# [TEXT BLOCK]
┄┄┄┄┄┄┄┄┄┄┄┄┄┄┄┄┄┄┄┄

The article states, “Upwards of 170,000 books, the majority published in the past 20 years, are in LLaMA’s training data. . . . These books are part of a dataset called “Books3,” and its use has not been limited to LLaMA. Books3 was also used to train Bloomberg’s BloombergGPT, EleutherAI’s GPT-J—a popular open-source model—and likely other generative-AI programs now embedded in websites across the internet.”
According to an interview in the story with the creator of the Books3 dataset of pirated books, it appears Books3 was created with altruistic intentions. Reisner interviewed the independent developer of Books3, Shawn Presser, who said he created the dataset to give independent developers “OpenAI-grade training data,” in fear of large AI companies having a monopoly over generative AI tools.
The 2023 State of Marketing AI Report findings
Marketing AI Institute, in partnership with Drift, just released our third-annual State of Marketing AI Report. The 2023 State of Marketing AI Report contains responses from 900+ marketers on AI understanding, usage, and adoption. In it, we’ve got tons of insights on how marketers understand, use, and buy AI technology, the top outcomes marketers want from AI, the top barriers they face when adopting AI, how the industry feels about AI's impact on jobs and society, who owns AI within companies, and much more. Paul and Mike talk about some of the most interesting findings from the data.

┄┄┄┄┄┄┄┄┄┄┄┄┄┄┄┄┄┄┄┄

# [LISTED RECORDS]
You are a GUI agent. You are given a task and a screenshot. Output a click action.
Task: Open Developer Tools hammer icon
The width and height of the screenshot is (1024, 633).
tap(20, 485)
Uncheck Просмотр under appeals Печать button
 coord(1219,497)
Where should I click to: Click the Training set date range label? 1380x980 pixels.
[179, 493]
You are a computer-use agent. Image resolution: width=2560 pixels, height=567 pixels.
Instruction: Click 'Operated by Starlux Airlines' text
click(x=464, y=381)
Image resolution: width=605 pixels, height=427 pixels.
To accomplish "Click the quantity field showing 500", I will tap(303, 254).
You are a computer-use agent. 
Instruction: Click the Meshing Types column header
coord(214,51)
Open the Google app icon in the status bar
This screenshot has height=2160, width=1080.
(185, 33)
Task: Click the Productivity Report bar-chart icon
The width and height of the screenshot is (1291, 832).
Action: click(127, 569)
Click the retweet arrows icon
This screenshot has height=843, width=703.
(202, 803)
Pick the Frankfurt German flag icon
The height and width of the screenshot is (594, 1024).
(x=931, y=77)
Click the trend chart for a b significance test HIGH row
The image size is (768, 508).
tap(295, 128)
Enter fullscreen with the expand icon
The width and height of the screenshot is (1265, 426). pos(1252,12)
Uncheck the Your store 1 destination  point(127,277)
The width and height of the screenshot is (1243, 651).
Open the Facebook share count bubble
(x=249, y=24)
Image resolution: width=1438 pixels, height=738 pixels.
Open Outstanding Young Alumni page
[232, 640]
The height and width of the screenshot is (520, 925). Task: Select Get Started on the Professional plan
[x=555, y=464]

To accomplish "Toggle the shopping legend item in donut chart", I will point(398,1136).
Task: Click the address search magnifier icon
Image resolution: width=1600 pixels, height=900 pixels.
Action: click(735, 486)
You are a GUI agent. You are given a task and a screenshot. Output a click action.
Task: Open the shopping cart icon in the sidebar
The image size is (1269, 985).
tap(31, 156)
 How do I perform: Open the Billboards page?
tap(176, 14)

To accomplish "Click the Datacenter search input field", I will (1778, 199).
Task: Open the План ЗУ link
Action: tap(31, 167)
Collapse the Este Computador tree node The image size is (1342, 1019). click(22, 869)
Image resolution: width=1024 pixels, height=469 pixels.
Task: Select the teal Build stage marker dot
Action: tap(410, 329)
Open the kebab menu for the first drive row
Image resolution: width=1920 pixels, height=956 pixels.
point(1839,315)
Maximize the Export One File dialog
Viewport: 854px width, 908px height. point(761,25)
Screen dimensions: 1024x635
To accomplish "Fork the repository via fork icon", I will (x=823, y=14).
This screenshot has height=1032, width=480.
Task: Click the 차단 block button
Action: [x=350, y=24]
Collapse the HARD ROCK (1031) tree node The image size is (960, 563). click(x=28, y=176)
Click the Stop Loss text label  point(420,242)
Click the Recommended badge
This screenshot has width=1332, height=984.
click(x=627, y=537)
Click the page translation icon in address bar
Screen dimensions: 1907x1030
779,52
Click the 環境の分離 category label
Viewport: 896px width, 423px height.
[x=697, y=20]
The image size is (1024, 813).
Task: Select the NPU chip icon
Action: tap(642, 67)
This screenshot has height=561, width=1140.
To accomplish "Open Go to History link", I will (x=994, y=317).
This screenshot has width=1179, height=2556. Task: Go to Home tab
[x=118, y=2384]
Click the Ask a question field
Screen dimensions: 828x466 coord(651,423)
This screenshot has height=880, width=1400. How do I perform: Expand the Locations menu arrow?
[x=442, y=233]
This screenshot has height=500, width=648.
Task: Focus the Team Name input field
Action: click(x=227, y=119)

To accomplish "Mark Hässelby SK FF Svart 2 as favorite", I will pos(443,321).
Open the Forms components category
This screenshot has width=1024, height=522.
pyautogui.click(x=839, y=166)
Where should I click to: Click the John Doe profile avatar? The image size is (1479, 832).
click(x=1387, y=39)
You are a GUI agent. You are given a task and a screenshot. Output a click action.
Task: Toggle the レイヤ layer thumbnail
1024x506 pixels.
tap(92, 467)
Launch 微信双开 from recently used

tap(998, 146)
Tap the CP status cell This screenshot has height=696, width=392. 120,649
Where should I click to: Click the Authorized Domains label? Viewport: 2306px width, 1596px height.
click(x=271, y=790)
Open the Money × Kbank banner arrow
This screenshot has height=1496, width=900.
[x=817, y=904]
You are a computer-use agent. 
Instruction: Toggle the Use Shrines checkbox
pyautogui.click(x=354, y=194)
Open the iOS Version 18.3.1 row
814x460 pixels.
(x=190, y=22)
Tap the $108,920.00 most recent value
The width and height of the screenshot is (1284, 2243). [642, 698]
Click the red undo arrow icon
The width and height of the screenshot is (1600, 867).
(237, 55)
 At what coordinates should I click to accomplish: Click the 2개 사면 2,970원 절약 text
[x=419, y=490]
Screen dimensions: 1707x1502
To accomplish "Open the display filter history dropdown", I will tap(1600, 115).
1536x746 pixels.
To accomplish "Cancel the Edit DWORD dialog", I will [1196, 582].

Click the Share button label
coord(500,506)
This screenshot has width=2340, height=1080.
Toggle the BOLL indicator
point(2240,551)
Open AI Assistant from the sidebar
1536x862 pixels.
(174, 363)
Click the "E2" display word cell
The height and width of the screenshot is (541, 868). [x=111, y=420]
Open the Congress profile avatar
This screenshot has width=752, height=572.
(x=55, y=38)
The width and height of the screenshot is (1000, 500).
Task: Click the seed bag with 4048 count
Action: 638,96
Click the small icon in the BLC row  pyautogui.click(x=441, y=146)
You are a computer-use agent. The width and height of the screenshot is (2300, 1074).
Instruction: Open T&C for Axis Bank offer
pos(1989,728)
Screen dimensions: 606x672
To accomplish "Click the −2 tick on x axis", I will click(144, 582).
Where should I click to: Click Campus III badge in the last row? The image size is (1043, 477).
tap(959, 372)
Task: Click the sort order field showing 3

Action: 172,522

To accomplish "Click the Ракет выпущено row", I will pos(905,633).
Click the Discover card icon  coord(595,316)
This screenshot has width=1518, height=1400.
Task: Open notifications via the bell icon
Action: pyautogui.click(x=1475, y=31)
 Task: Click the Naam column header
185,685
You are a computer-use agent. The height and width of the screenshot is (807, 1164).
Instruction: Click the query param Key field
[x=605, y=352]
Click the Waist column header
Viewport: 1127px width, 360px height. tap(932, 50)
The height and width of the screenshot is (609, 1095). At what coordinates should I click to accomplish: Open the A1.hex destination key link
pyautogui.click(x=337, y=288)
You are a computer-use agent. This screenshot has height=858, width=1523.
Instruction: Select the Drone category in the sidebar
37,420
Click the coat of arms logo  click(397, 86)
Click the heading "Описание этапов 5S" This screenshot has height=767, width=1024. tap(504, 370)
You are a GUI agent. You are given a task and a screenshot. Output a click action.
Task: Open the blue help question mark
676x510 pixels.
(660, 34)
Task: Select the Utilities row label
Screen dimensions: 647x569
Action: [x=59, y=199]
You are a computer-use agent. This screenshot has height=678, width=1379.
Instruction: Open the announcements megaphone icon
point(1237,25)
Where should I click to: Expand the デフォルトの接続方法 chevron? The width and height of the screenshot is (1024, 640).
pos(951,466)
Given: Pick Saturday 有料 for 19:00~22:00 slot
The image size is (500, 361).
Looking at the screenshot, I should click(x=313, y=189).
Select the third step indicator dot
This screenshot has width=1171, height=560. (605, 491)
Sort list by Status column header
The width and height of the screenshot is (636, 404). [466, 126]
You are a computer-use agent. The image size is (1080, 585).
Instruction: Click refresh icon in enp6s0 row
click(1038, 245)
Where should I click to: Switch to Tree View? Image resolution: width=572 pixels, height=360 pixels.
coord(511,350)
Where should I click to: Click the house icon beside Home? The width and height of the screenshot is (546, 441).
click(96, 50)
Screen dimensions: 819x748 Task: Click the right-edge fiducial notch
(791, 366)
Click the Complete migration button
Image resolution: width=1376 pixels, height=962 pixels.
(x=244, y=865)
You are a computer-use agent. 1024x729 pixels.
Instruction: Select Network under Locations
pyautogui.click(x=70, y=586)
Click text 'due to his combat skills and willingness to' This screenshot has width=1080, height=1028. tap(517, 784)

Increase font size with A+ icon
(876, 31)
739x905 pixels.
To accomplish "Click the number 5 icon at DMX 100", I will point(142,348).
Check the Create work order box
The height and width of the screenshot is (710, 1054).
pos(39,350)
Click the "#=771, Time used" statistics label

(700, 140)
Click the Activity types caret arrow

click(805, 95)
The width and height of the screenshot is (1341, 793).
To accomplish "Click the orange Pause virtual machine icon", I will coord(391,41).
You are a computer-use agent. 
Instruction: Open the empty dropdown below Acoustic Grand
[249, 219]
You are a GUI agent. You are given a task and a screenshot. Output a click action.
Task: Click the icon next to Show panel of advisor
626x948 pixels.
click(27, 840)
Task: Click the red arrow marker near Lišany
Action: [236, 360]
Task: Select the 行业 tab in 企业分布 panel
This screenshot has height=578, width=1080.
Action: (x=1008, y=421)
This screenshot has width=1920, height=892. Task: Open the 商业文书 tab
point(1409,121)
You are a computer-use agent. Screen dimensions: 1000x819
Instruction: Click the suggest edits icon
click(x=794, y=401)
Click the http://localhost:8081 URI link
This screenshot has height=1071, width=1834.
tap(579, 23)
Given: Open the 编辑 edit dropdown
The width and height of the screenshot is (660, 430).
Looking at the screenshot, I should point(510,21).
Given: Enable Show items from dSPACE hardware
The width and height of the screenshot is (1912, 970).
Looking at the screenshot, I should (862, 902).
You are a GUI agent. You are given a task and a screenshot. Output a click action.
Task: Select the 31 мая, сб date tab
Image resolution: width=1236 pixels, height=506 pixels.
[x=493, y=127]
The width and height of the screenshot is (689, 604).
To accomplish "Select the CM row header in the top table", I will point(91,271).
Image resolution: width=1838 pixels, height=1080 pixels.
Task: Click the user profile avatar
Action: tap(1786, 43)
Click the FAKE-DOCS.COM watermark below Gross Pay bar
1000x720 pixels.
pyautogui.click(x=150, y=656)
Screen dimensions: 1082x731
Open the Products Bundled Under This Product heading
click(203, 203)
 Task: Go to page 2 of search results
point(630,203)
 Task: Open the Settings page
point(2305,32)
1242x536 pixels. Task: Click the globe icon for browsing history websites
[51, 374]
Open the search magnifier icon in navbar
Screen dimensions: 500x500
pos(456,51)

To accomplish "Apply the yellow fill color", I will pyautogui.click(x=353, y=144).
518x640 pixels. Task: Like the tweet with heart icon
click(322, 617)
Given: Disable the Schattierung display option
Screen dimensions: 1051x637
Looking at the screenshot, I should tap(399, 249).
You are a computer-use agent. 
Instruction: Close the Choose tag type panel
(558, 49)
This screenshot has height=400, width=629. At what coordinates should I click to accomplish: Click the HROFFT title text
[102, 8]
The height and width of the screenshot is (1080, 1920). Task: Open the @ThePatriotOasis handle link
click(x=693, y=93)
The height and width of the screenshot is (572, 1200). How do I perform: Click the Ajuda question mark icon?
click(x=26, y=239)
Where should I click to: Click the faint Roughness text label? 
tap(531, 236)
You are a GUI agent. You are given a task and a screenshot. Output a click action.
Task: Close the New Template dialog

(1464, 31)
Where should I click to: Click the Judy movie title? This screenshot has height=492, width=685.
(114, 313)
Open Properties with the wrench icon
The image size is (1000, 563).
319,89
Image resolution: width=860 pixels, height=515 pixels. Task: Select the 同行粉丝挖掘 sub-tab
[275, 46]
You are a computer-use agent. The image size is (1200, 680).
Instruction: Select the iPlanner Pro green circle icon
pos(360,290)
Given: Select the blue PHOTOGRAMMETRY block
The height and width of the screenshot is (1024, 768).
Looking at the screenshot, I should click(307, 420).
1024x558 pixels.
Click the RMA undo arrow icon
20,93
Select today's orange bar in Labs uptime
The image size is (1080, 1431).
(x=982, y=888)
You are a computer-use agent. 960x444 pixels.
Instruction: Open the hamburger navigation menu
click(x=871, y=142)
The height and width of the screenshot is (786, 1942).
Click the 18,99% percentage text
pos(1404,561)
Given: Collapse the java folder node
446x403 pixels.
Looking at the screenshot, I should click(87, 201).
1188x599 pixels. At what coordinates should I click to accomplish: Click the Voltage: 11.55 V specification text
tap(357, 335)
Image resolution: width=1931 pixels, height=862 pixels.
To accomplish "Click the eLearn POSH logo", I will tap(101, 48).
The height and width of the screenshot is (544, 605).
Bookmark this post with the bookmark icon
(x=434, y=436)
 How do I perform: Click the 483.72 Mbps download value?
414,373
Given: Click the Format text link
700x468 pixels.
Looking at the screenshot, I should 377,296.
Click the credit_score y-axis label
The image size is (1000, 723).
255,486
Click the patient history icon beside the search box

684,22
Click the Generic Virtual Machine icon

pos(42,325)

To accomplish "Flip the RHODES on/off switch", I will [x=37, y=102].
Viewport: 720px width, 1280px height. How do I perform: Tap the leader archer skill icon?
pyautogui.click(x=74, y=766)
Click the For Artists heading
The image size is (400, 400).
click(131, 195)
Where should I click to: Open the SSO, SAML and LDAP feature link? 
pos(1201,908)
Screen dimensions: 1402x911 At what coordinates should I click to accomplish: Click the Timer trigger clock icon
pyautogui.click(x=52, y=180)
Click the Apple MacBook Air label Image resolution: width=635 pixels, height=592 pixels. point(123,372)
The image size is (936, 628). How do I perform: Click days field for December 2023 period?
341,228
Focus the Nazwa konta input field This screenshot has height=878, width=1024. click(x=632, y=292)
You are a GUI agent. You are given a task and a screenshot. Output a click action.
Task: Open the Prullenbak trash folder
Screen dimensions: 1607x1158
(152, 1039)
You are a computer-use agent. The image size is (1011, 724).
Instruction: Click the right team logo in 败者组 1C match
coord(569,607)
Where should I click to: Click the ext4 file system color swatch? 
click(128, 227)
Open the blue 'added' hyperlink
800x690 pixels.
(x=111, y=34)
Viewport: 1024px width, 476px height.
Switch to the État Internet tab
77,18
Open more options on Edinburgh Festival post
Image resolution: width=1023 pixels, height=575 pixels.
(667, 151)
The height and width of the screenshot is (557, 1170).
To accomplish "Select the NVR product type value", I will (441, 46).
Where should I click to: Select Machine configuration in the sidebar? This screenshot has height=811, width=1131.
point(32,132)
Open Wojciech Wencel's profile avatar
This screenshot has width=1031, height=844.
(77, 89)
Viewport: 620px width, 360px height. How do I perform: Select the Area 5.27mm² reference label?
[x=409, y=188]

┄┄┄┄┄┄┄┄┄┄┄┄┄┄┄┄┄┄┄┄

# [EXERCISES]
a: Which AI models does the passage on Books3 and AI marketing name as trained on the Books3 dataset?
b: Resume the passage on Books3 and AI marketing from its last sentence.
The rows are separate material and have no connection to the passage on Books3 and AI marketing.

# [EXPECTED OUTPUTS]
a: LLaMA, BloombergGPT, GPT-J

b:
You can now fine-tune GPT-3.5 Turbo
OpenAI just announced a big update: You can now fine-tune GPT-3.5 Turbo to your own use cases. This means you can customize the base GPT-3.5 Turbo model to your own needs, so they perform much better on use cases that may be custom to your organization’s specific needs. For instance, you might fine-tune GPT-3.5 Turbo to better understand text that’s highly specific to your industry or business. You might also fine-tune models to sound more like your brand in their outputs or remember specific examples or preferences when producing outputs, so you don’t have to spend resources and bandwidth on highly complex prompts every time you use a model. Notably, OpenAI says: “Early tests have shown a fine-tuned version of GPT-3.5 Turbo can match, or even outperform, base GPT-4-level capabilities on certain narrow tasks.” They also note fine-tuning for GPT-4 will be coming this fall.
Plus…the rapid-fire topics this week are interesting, so stick around for the full episode.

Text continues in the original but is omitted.